Exercise goal
Render the item position entries from the line with "This screenshot has height=1568, width=725." to the line with "pos(68,875)" as a JSON list of strings, one string per line and blank lines omitted.

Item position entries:
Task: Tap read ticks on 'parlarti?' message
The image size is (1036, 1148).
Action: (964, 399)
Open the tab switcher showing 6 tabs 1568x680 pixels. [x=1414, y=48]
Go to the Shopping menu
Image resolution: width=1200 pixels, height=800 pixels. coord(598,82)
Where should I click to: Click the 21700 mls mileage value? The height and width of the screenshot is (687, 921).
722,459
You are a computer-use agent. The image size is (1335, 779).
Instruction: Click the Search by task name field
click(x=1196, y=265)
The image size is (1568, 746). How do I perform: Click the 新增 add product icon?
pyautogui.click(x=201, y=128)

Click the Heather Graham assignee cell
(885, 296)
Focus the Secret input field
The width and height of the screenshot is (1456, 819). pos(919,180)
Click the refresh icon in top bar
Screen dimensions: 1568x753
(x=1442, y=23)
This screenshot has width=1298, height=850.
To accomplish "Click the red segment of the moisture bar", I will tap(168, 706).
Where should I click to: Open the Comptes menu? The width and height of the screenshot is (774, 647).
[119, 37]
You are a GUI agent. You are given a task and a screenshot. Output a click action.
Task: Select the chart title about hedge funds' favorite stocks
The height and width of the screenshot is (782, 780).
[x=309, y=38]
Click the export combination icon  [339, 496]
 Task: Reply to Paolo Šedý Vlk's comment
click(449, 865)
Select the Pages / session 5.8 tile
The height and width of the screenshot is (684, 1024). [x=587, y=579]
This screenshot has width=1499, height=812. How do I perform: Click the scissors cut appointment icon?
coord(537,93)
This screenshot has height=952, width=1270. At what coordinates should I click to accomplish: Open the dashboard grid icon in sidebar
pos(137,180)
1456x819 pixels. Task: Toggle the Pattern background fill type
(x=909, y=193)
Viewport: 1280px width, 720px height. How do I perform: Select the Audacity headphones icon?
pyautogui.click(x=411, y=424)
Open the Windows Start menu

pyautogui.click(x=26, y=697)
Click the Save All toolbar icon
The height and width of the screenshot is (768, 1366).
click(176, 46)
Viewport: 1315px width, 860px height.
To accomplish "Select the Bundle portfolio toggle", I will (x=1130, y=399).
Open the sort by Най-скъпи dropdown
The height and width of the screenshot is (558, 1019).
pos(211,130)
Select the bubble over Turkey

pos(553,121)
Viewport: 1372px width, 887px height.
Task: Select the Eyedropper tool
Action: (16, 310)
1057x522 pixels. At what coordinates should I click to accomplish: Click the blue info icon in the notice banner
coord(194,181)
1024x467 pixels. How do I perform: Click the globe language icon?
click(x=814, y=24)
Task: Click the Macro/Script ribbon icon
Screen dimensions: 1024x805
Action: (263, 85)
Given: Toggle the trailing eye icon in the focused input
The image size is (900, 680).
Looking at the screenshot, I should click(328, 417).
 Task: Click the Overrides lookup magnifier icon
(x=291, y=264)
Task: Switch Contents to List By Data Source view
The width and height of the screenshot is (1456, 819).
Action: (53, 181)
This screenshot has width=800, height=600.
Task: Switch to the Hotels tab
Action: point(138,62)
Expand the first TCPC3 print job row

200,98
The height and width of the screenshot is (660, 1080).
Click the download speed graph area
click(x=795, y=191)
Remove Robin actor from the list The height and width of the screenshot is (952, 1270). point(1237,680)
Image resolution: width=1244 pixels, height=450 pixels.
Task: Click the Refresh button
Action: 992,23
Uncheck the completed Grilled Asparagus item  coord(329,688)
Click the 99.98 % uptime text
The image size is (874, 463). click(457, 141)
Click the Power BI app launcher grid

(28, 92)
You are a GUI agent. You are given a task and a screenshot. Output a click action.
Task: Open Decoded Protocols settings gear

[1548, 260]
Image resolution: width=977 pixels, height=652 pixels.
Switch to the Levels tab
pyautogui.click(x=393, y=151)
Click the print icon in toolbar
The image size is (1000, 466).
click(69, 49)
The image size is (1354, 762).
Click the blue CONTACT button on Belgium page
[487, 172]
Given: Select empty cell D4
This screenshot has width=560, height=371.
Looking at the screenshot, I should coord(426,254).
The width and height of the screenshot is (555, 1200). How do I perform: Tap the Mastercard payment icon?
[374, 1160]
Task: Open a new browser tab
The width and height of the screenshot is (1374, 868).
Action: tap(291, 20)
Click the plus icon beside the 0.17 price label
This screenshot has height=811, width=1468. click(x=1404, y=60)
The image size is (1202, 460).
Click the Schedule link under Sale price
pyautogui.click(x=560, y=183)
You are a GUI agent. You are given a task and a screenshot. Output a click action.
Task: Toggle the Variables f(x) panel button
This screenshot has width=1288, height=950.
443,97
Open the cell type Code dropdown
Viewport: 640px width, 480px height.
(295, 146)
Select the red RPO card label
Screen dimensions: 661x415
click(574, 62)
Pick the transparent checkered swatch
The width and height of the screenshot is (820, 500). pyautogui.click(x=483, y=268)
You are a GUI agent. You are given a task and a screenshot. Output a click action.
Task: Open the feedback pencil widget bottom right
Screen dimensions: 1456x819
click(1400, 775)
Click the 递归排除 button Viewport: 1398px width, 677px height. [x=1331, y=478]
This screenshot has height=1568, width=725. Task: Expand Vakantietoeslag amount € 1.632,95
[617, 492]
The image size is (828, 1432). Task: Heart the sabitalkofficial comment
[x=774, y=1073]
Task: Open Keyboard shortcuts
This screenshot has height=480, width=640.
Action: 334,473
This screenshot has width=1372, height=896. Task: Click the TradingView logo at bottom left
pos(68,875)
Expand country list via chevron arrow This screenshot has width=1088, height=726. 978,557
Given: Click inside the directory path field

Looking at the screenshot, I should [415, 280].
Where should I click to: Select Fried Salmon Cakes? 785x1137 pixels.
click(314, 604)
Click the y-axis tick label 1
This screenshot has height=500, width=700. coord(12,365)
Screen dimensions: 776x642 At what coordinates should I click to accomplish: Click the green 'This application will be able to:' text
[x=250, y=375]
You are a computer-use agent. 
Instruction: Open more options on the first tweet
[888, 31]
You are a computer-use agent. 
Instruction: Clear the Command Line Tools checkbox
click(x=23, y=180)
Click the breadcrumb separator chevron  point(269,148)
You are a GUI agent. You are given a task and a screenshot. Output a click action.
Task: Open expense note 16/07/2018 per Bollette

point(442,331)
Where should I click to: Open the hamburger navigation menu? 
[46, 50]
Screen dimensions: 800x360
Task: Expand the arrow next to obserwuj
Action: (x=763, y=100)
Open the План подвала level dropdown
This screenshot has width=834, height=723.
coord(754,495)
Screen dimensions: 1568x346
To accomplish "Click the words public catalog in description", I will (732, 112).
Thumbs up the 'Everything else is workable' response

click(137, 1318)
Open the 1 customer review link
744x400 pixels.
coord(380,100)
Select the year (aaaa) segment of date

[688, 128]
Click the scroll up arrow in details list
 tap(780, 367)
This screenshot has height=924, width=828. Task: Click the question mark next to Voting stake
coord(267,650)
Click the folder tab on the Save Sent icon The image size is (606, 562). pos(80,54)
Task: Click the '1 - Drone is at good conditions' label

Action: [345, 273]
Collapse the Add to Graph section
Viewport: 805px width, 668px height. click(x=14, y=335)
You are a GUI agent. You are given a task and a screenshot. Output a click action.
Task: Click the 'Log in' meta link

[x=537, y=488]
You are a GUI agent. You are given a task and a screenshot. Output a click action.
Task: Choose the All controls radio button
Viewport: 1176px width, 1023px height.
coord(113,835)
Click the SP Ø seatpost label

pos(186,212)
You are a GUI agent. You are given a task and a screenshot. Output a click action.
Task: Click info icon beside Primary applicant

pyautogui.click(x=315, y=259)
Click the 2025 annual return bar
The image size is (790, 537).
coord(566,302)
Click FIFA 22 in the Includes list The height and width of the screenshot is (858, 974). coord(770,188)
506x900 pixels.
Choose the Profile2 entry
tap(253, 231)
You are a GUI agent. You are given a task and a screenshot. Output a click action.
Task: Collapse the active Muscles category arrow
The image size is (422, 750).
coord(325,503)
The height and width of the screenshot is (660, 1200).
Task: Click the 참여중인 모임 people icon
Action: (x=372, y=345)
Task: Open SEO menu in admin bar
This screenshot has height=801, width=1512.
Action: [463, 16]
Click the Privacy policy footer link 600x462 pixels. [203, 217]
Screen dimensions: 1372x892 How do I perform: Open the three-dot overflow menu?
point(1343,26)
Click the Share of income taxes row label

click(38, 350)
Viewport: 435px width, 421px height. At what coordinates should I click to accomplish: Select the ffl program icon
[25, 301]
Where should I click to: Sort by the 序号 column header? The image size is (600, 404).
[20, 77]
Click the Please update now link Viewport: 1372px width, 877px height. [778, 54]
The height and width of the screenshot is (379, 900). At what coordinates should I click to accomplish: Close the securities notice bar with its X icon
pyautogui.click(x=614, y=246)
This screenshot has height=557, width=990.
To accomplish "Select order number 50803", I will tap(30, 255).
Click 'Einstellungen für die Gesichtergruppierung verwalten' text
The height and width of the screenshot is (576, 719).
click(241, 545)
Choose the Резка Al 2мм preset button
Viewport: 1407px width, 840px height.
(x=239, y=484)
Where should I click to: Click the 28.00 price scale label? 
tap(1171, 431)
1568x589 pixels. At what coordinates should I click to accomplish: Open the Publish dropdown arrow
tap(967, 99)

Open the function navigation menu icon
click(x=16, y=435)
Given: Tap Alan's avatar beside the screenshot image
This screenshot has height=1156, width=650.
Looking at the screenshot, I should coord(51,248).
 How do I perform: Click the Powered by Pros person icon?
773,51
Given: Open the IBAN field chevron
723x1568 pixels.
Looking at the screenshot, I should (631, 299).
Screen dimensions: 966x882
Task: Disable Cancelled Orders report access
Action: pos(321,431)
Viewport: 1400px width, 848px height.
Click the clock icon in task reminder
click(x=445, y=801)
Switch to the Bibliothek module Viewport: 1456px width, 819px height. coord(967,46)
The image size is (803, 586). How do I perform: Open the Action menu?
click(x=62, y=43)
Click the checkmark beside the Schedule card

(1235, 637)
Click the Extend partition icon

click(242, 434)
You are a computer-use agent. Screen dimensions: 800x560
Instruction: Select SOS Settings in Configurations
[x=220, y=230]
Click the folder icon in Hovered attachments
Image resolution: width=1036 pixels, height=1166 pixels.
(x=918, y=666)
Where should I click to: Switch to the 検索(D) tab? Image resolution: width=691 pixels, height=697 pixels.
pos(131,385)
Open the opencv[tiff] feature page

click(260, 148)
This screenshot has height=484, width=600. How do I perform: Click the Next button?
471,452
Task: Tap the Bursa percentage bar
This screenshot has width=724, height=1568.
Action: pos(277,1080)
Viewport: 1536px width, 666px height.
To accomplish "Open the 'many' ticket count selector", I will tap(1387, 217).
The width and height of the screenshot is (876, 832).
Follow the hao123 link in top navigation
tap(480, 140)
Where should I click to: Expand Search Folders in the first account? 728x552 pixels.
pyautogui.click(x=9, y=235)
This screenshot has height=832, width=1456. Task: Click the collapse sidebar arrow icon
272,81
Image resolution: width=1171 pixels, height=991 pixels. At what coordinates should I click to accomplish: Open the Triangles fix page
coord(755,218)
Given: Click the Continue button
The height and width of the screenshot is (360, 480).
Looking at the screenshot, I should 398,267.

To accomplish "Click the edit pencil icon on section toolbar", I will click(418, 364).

Full answer
[
  "This screenshot has height=1568, width=725. Task: Expand Vakantietoeslag amount € 1.632,95",
  "[617, 492]",
  "The image size is (828, 1432). Task: Heart the sabitalkofficial comment",
  "[x=774, y=1073]",
  "Task: Open Keyboard shortcuts",
  "This screenshot has height=480, width=640.",
  "Action: 334,473",
  "This screenshot has width=1372, height=896. Task: Click the TradingView logo at bottom left",
  "pos(68,875)"
]